A Samaritan in Hattiesburg

A Samaritan in Hattiesburg October 26, 2013

A magazine I once read had a feature on “Southern hospitality.” I remember the photos: a big porch with white pillars. A carved wooden pineapple hung by the door. Inside, some plump sofas and delicate curtains. A life of plenty and ease. I’d be willing to be pampered in a setting like that. But, to me, “Southern hospitality” will always look less like that mansion, and more like a one-room apartment in Hattiesburg, Mississippi. For a time in my life, I sang in a band out of Austin you would not have enjoyed. Mostly, we played in bars to a crowd of ten or so listless drunks. Any money we made went straight into the van. So, pulling into Hattiesburg one night, we were clueless about what we would do for our lodging.

The club was nothing to look at: a cinder-block structure behind a Conoco station. But the parking lot contained the kind of nice cars that go home to places that have room to spare. My requests from the stage for lodging were charming, and frequent. But, as people filtered in and out through the night, no one stepped forward to say, “Stay with me.” The crowd started to thin. Then, the houselights went on. We were milling around, still unclaimed and unsure, when word arrived that, at last, someone was willing.

** PROBLEM DESCRIPTION **
Retype the Hattiesburg account above, starting with "The club was" and going on through "someone was willing.".

** SOURCE INFORMATION **
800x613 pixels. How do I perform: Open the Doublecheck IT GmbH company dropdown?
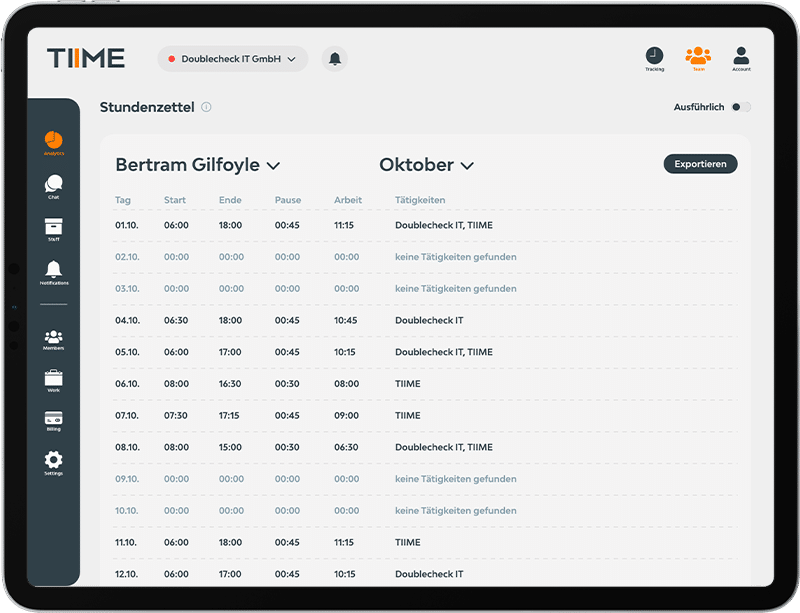(233, 59)
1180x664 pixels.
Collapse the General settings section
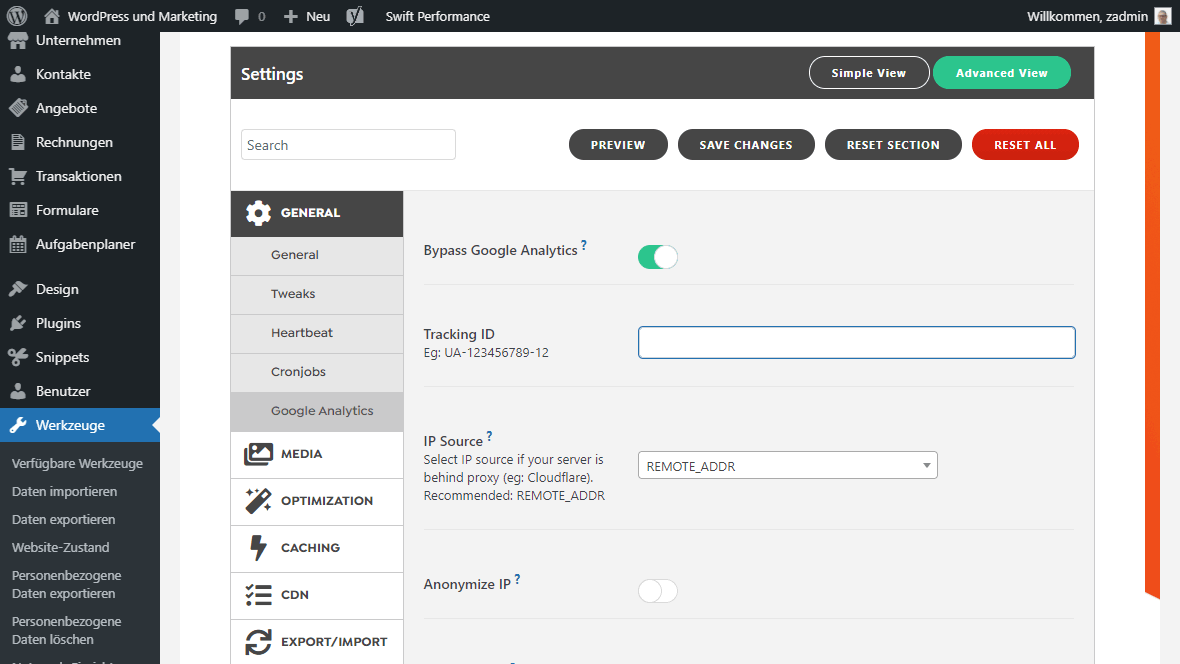coord(316,213)
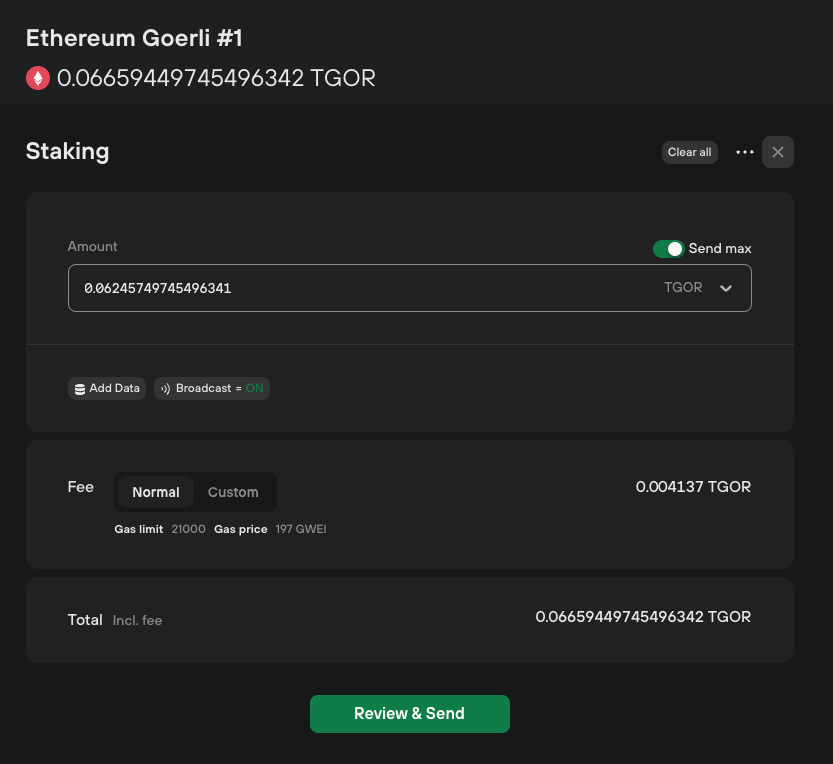Click Clear all to reset the form
Image resolution: width=833 pixels, height=764 pixels.
point(689,152)
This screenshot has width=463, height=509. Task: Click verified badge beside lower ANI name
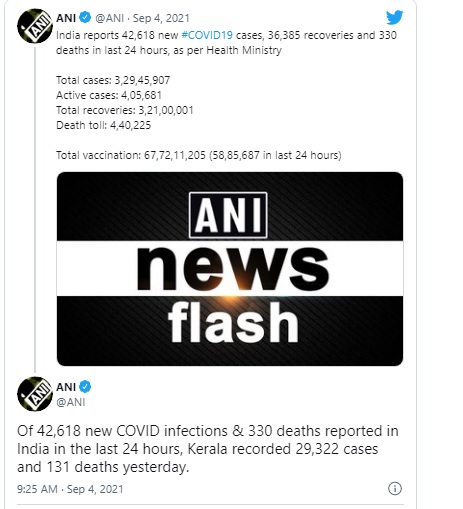[86, 387]
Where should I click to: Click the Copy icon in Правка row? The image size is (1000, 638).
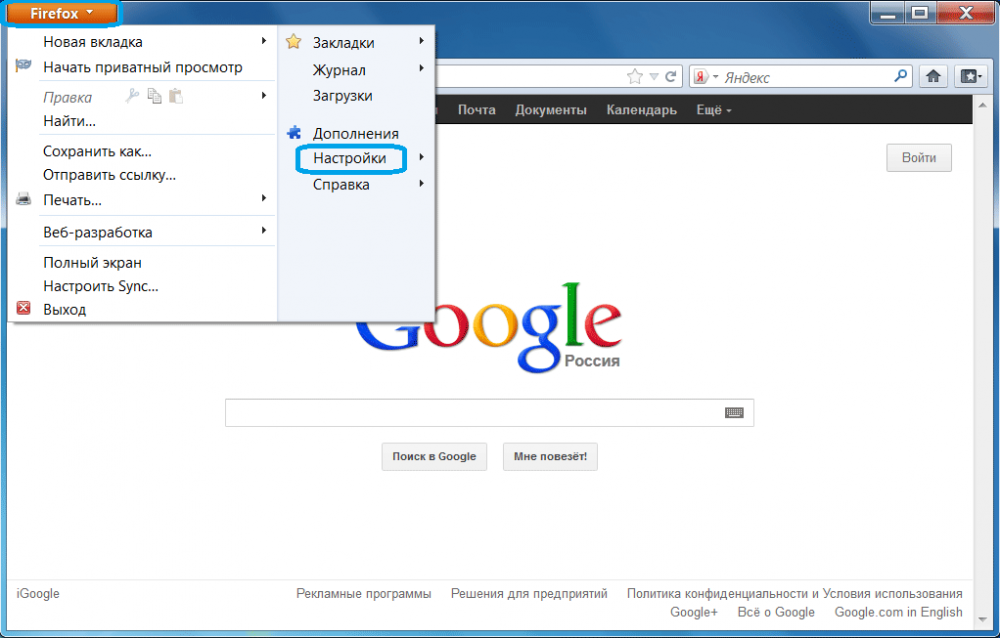pyautogui.click(x=154, y=96)
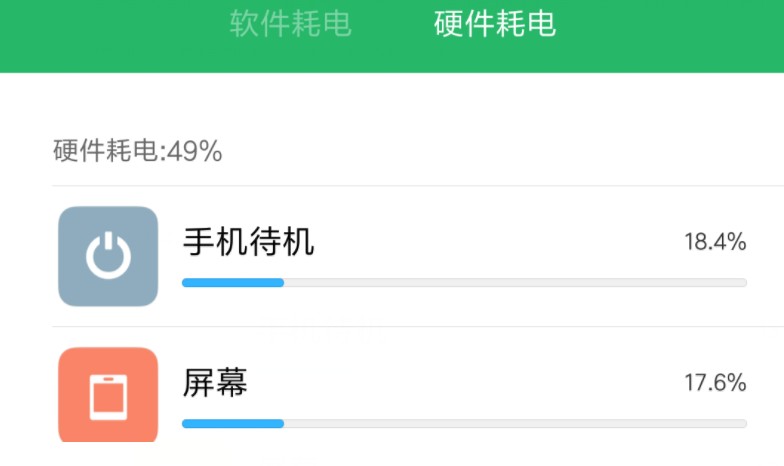Viewport: 784px width, 466px height.
Task: Select the 硬件耗电 tab
Action: (x=495, y=24)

** ANSWER SPACE **
The club was nothing to look at: a cinder-block structure behind a Conoco station. But the parking lot contained the kind of nice cars that go home to places that have room to spare. My requests from the stage for lodging were charming, and frequent. But, as people filtered in and out through the night, no one stepped forward to say, “Stay with me.” The crowd started to thin. Then, the houselights went on. We were milling around, still unclaimed and unsure, when word arrived that, at last, someone was willing.